I replied, "A 'J' cut!"
I smiled and said, "Thank you Lord!" That's because when you are in the "Word," you can listen and hear when God is speaking to you.

This idiotic magical thinking continues in a chapter about frequent occurrences of 45, Cain's lucky number. Then, the few lines in the book Cain could possibly have written on his own come in a verse he claims to have written to celebrate the birth of his granddaughter, a poem "which I signed as The Hermanator, aka Herman Cain." (Rhymes include "life" with "right," "faces" with "place," and "arms" with "old.") As if to parade his ignorance to his readers, Cain answers his own "rhetorical question: 'When was the last time they fixed something in Washington DC?'" with "the Revolutionary War may have been the last time they did that!'" (That's impossible because Washington, DC, didn't even exist then; Congress approved the construction of Washington, DC—talk about big government!—in 1790. Also, apparently the Civil War and beating Hitler were not what Cain would consider fixes.)
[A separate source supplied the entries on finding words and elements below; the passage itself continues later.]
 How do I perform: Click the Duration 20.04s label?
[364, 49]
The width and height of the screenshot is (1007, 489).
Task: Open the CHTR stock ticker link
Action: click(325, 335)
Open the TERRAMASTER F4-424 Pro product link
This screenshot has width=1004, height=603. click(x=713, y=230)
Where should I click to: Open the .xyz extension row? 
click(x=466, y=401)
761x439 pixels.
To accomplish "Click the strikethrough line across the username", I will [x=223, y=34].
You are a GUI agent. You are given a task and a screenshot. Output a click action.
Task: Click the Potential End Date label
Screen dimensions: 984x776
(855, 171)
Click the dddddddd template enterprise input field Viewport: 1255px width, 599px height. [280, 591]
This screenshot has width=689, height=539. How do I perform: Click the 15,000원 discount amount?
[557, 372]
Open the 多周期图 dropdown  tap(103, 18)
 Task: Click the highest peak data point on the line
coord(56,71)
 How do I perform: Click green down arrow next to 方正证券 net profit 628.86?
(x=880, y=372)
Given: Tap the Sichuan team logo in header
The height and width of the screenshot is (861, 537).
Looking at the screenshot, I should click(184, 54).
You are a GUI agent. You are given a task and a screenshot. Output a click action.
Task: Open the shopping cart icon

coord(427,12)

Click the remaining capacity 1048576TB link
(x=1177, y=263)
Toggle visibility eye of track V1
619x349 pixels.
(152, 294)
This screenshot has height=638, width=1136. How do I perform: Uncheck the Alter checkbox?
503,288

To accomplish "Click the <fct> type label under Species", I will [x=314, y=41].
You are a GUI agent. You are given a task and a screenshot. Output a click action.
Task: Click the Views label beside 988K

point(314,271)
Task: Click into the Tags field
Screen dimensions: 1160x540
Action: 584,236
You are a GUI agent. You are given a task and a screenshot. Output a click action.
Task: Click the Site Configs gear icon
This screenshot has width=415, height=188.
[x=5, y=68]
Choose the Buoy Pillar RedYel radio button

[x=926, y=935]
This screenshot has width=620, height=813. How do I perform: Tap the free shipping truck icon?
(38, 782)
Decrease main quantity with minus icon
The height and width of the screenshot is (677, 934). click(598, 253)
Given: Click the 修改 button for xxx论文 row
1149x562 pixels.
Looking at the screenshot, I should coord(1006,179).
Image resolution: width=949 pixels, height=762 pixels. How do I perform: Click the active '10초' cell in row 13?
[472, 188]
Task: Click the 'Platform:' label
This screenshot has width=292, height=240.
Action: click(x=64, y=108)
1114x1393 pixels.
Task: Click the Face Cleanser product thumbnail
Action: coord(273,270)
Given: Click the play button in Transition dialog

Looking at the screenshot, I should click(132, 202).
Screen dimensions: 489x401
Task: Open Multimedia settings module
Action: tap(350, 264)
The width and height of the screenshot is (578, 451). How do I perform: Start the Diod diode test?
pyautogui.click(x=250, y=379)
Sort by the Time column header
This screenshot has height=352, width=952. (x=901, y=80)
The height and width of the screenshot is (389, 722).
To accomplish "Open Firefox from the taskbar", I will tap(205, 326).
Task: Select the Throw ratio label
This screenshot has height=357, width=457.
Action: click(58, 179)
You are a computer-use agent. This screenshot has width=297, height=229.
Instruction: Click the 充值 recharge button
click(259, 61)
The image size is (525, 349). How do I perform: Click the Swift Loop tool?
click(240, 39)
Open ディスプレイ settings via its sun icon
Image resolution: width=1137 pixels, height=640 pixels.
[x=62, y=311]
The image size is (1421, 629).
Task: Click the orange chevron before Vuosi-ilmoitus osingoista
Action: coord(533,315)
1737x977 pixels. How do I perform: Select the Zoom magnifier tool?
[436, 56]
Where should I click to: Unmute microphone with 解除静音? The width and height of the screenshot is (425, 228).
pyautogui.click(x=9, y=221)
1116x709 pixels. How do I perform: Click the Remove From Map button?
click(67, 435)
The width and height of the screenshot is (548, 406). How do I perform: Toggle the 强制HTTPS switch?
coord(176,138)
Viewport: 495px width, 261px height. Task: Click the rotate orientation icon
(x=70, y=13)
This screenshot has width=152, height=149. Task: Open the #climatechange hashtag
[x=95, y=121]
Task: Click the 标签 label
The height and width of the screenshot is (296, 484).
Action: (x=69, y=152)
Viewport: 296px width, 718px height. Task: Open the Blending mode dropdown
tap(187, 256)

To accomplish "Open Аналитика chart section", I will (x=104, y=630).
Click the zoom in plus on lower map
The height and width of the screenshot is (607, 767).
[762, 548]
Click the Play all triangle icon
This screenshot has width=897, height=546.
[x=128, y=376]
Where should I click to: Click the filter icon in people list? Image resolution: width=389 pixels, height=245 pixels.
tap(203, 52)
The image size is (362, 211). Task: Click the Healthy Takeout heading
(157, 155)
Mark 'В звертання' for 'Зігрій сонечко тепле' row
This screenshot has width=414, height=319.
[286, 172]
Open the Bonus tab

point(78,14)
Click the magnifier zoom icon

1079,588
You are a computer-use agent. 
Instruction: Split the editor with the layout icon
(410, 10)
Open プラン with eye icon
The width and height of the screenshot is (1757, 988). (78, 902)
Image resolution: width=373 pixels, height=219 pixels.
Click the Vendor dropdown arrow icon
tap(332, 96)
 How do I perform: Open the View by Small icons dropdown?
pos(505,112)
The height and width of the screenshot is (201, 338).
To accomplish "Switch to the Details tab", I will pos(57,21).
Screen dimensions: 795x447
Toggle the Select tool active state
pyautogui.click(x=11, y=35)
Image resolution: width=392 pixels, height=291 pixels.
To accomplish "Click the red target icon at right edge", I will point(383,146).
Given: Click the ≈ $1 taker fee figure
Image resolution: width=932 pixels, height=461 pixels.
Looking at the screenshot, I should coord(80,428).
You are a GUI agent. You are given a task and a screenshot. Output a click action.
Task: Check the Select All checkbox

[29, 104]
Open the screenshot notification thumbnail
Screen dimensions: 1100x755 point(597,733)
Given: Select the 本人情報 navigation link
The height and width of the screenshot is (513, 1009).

I could go on. But. He can't be serious. Can he? As a humorous fiction, I Am Herman Cain! would be one of the most hilarious books published in 2011. As a straight-up memoir, it belongs in the horror aisle. It's a put-on, and I laughed out loud several times while reading it. I mean, near the end of the book, when Cain promises to do to America "what I did when I put Burger King's Philadelphia region on the right track," he's got to be joking, isn't he? Nobody can take this seriously, right?